With our Data Analytics tool, we have created an application that makes a range of supervised machine learning algorithms for data analysis easily available. The user does not need any programming skills and is quickly able to flexibly use the algorithms for the problem.

The list of algorithms available in the tool includes Decision Trees, Random Forests, Support Vector Machines, and various cluster algorithms. These algorithms can also be parameterized by the user directly.

The use of these supervised procedures is a central building block for our solution approach, because the goal is the recognition of causes and correlations. The rules for classification applied by the algorithms can thus be clearly understood ex post.

The following fundamental assumptions/requirements for the data provided are made for the use of the tool:

Figure 1: Our approach to automated data analysis.   Source :Finbridge

Figure 1: Our approach to automated data analysis. Source :Finbridge

  • Identification of special features
    The aim of the application is to provide a justification for suspicious data. This means that this  suspicious data must already be identified.

  • Additional features
    The additional information on the data is decisive for the analysis, as it is used to group or separate the data.

The result is a model-based separation/classification of the data. The respective subsets are characterized so that a graphical analysis with regards to the special features is possible.

Our tool also offers graphical presentations of the results, such as the following representation of a decision tree. This graphic shows the result from the Decision Tree model, which uses Yes/No decisions to narrow down the characterizing properties of the given features in the suspicious data.

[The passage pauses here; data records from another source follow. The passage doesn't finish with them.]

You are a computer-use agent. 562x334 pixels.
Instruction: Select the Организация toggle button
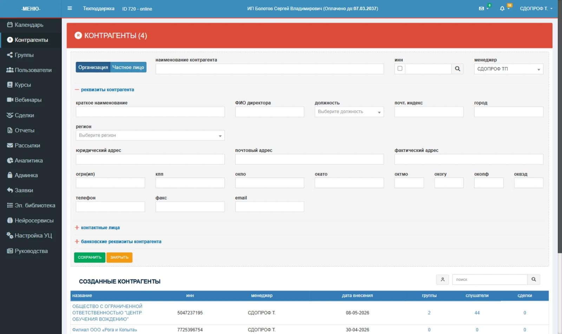(93, 67)
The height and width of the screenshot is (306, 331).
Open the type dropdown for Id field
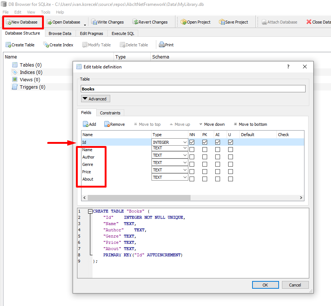point(184,142)
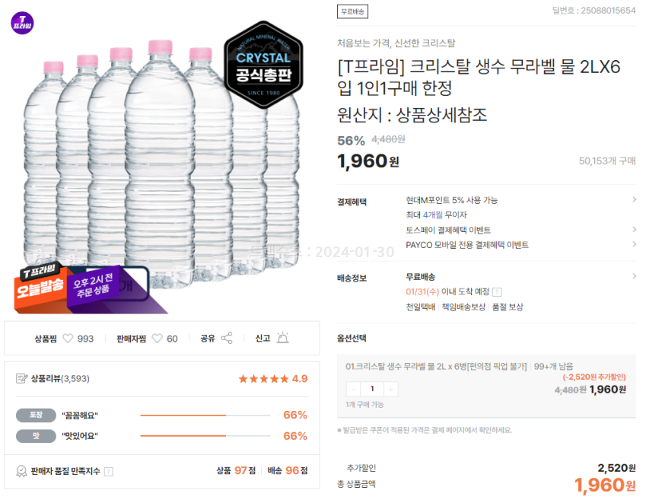This screenshot has height=503, width=646.
Task: Click the 판매자찜 heart icon
Action: click(158, 339)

Figure 2: Example of a Decision tree.   Source: Finbridge

Figure 2: Example of a Decision tree.
Source: Finbridge

For optimal data connection, even to several systems simultaneously, we built our solution to be completely independent and implemented it stand alone as a Python based open source solution. This allows a multitude of evaluations and graphical representations with the use of different algorithms and parameter settings. Furthermore, our solution has a batch mode and can therefore be started independently of a human action, e.g. directly after automated reports. But a graphical user interface is also available.

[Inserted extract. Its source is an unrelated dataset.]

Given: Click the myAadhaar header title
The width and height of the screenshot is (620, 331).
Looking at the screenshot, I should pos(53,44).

This flexibility significantly expands the field of application, even if individual algorithms are more predestined for specific problems. A simple use in different areas, ranging from daily business analysis to deviation analysis in tests, is easily possible.

The Case Study

The Münchener Hypothekenbank, as a partner of the Volksbanken and Raiffeisenbanken in the financing of residential and commercial real estate, is facing the challenge, as are many other banks and financial service providers, that the release and test cycles for the software instances used are becoming ever shorter. After a fundamental optimization of the test procedure and the test strategy (link to article: Continuous Testing), the error analysis still represented a considerable effort and resource driver.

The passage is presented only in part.